Kubernetes: Cassandra timeout during CAS write query at consistency SERIAL

skokaina · December 5, 2019, 11:30am

Hi,

Running Lagom with a Cassandra instance deployed on minikube fails with timeout.

Lagom version: 1.5.4
minikube: 1.5.2
helm version: v3.0.0
Cassandra Chart: bitmani/cassandra - 4.1.11
Cassandra: 3.11.5

Cassandra write request timeout property in cassandra.yaml: 2000, even having it set to 10000, doesn’t change much.

Steps to reproduce:

deploy cassandra chart to a minikube instance using helm
forward cassandra pod port to localhost (kubectl port-forward pod-name 9042:9042 &
in the project build.sbt disable cassandra and point it to localhost with related auth properties
ie. lagomCassandraEnabled in ThisBuild := false

During init, the following waring appears:

12:13:34.600 [info] com.lightbend.lagom.internal.persistence.cluster.ClusterStartupTaskActor [sourceThread=hello-impl-application-akka.actor.default-dispatcher-3, akkaTimestamp=11:13:34.600UTC, akkaSource=akka.tcp://hello-impl-application@127.0.0.1:63213/user/cassandraOffsetStorePrepare-singleton/singleton/cassandraOffsetStorePrepare, sourceActorSystem=hello-impl-application] - Cluster start task cassandraOffsetStorePrepare done.

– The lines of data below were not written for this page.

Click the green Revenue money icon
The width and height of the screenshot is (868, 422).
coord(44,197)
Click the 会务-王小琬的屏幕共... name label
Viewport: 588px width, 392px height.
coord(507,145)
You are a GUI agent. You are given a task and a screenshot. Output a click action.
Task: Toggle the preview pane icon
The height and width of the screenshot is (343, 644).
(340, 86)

12:13:44.593 [warn] akka.persistence.cassandra.journal.CassandraJournal [sourceThread=hello-impl-application-lagom.persistence.dispatcher-29, akkaTimestamp=11:13:44.592UTC, akkaSource=akka.tcp://hello-impl-application@127.0.0.1:63213/system/cassandra-journal, sourceActorSystem=hello-impl-application] - Failed to connect to Cassandra and initialize. It will be retried on demand. Caused by: com.datastax.driver.core.exceptions.WriteTimeoutException: Cassandra timeout during CAS write query at consistency SERIAL (1 replica were required but only 0 acknowledged the write)

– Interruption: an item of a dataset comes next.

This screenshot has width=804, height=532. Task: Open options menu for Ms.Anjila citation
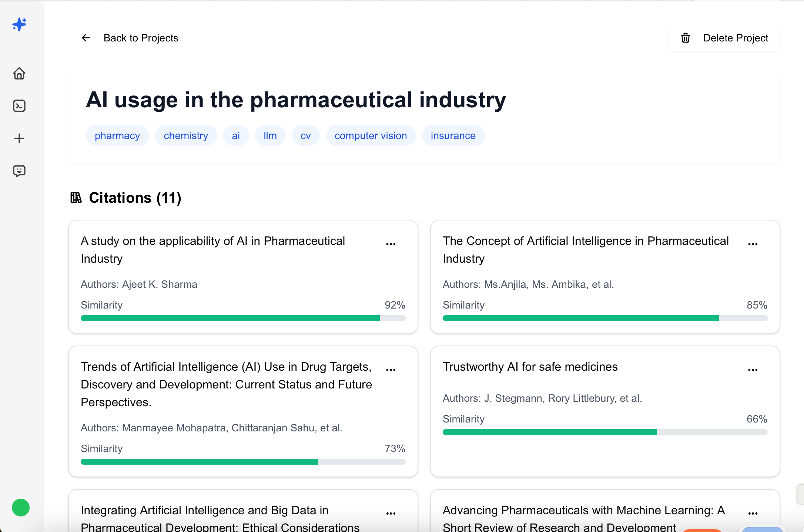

Trying to call any REST Api, throws:

akka.pattern.AskTimeoutException: Ask timed out on [Actor[akka://hello-impl-application/system/sharding/HelloEntity#-1282607955]] after [5000 ms]. Message of type [com.lightbend.lagom.scaladsl.persistence.CommandEnvelope]. A typical reason for AskTimeoutException is that the recipient actor didn’t send a reply.
at akka.pattern.PromiseActorRef$.$anonfun$defaultOnTimeout$1(AskSupport.scala:648)
at akka.pattern.PromiseActorRef$.$anonfun$apply$1(AskSupport.scala:669)
at akka.actor.Scheduler$$anon$4.run(Scheduler.scala:202)
at scala.concurrent.Future$InternalCallbackExecutor$.unbatchedExecute(Future.scala:874)
at scala.concurrent.BatchingExecutor.execute(BatchingExecutor.scala:113)
at scala.concurrent.BatchingExecutor.execute$(BatchingExecutor.scala:107)
at scala.concurrent.Future$InternalCallbackExecutor$.execute(Future.scala:872)
at akka.actor.LightArrayRevolverScheduler$TaskHolder.executeTask(LightArrayRevolverScheduler.scala:334)
at akka.actor.LightArrayRevolverScheduler$$anon$3.executeBucket$1(LightArrayRevolverScheduler.scala:285)
at akka.actor.LightArrayRevolverScheduler$$anon$3.nextTick(LightArrayRevolverScheduler.scala:289)
at akka.actor.LightArrayRevolverScheduler$$anon$3.run(LightArrayRevolverScheduler.scala:241)
at java.lang.Thread.run(Thread.java:748)

Having it run with a Cassandra database deployed on the localhost doesn’t go into any timeout… Any clue or documentation would be much appreciated as we would like to see how far lagom can be deployed on a local kubernetes cluster including cassandra within the cluster.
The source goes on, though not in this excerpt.